Problem requirements. Your answer should contain every line of the records, transcribed word for word.

[Dataset entries]
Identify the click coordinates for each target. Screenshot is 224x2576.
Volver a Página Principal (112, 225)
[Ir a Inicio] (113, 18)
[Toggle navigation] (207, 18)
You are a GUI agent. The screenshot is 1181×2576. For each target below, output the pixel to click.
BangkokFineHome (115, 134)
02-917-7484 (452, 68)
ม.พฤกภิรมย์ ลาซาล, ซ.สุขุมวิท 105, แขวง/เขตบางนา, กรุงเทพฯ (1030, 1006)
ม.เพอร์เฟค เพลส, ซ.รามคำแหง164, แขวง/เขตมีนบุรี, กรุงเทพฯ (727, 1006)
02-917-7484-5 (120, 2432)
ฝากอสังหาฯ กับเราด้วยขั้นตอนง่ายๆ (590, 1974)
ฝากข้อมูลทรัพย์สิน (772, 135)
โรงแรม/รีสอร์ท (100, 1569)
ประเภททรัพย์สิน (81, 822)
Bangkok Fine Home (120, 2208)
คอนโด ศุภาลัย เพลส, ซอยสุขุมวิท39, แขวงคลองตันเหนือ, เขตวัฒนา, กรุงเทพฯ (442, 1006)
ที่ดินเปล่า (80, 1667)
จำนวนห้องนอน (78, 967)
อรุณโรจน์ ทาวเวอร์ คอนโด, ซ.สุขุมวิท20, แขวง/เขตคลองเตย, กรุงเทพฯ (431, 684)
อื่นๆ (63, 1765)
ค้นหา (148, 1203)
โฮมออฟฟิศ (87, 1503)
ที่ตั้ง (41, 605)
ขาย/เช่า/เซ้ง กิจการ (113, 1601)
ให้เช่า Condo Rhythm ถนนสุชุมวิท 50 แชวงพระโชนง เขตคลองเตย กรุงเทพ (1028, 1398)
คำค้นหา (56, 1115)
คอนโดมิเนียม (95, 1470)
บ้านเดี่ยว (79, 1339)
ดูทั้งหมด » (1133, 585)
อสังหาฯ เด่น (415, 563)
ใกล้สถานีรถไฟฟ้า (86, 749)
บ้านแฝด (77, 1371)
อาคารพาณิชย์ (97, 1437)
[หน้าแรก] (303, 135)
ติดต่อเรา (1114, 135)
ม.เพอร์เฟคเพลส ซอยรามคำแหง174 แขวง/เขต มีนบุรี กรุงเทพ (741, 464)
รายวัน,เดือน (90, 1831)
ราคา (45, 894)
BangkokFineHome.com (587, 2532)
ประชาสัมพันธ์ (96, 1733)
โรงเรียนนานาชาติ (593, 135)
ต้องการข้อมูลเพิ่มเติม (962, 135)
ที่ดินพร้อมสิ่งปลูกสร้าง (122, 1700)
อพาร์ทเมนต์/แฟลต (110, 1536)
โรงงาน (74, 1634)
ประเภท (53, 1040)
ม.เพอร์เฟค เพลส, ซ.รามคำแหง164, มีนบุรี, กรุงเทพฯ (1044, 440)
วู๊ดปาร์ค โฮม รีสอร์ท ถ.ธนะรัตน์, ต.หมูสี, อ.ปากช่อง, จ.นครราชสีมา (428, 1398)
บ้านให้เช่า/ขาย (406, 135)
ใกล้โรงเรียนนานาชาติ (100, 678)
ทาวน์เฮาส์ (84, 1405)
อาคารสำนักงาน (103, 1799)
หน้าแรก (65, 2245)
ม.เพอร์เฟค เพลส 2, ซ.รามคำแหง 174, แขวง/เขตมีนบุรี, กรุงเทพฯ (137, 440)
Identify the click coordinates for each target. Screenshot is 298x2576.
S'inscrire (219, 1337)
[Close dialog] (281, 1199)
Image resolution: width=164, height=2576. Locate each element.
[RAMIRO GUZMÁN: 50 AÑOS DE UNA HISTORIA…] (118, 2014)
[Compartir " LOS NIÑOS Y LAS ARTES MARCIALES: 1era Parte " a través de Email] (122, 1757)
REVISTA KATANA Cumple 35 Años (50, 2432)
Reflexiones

Answer to the exercise.
Identify the click coordinates for each target. Screenshot is 224x2576.
Volver a Página Principal (112, 225)
[Ir a Inicio] (113, 18)
[Toggle navigation] (207, 18)
You are a GUI agent. The screenshot is 1181×2576. For each target below, output the pixel to click.
BangkokFineHome (115, 134)
02-917-7484 (452, 68)
ม.พฤกภิรมย์ ลาซาล, ซ.สุขุมวิท 105, แขวง/เขตบางนา, กรุงเทพฯ (1030, 1006)
ม.เพอร์เฟค เพลส, ซ.รามคำแหง164, แขวง/เขตมีนบุรี, กรุงเทพฯ (727, 1006)
02-917-7484-5 (120, 2432)
ฝากอสังหาฯ กับเราด้วยขั้นตอนง่ายๆ (590, 1974)
ฝากข้อมูลทรัพย์สิน (772, 135)
โรงแรม/รีสอร์ท (100, 1569)
ประเภททรัพย์สิน (81, 822)
Bangkok Fine Home (120, 2208)
คอนโด ศุภาลัย เพลส, ซอยสุขุมวิท39, แขวงคลองตันเหนือ, เขตวัฒนา, กรุงเทพฯ (442, 1006)
ที่ดินเปล่า (80, 1667)
จำนวนห้องนอน (78, 967)
อรุณโรจน์ ทาวเวอร์ คอนโด, ซ.สุขุมวิท20, แขวง/เขตคลองเตย, กรุงเทพฯ (431, 684)
อื่นๆ (63, 1765)
ค้นหา (148, 1203)
โฮมออฟฟิศ (87, 1503)
ที่ตั้ง (41, 605)
ขาย/เช่า/เซ้ง กิจการ (113, 1601)
ให้เช่า Condo Rhythm ถนนสุชุมวิท 50 แชวงพระโชนง เขตคลองเตย กรุงเทพ (1028, 1398)
คำค้นหา (56, 1115)
คอนโดมิเนียม (95, 1470)
บ้านเดี่ยว (79, 1339)
ดูทั้งหมด » (1133, 585)
อสังหาฯ เด่น (415, 563)
ใกล้สถานีรถไฟฟ้า (86, 749)
บ้านแฝด (77, 1371)
อาคารพาณิชย์ (97, 1437)
[หน้าแรก] (303, 135)
ติดต่อเรา (1114, 135)
ม.เพอร์เฟคเพลส ซอยรามคำแหง174 แขวง/เขต มีนบุรี กรุงเทพ (741, 464)
รายวัน,เดือน (90, 1831)
ราคา (45, 894)
BangkokFineHome.com (587, 2532)
ประชาสัมพันธ์ (96, 1733)
โรงเรียนนานาชาติ (593, 135)
ต้องการข้อมูลเพิ่มเติม (962, 135)
ที่ดินพร้อมสิ่งปลูกสร้าง (122, 1700)
อพาร์ทเมนต์/แฟลต (110, 1536)
โรงงาน (74, 1634)
ประเภท (53, 1040)
ม.เพอร์เฟค เพลส, ซ.รามคำแหง164, มีนบุรี, กรุงเทพฯ (1044, 440)
วู๊ดปาร์ค โฮม รีสอร์ท ถ.ธนะรัตน์, ต.หมูสี, อ.ปากช่อง, จ.นครราชสีมา (428, 1398)
บ้านให้เช่า/ขาย (406, 135)
ใกล้โรงเรียนนานาชาติ (100, 678)
ทาวน์เฮาส์ (84, 1405)
อาคารสำนักงาน (103, 1799)
หน้าแรก (65, 2245)
ม.เพอร์เฟค เพลส 2, ซ.รามคำแหง 174, แขวง/เขตมีนบุรี, กรุงเทพฯ (137, 440)
Identify the click coordinates for each target. Screenshot is 298x2576.
S'inscrire (219, 1337)
[Close dialog] (281, 1199)
Image resolution: width=164, height=2576. Locate each element.
[RAMIRO GUZMÁN: 50 AÑOS DE UNA HISTORIA…] (118, 2014)
[Compartir " LOS NIÑOS Y LAS ARTES MARCIALES: 1era Parte " a través de Email] (122, 1757)
REVISTA KATANA Cumple 35 Años (50, 2432)
Reflexiones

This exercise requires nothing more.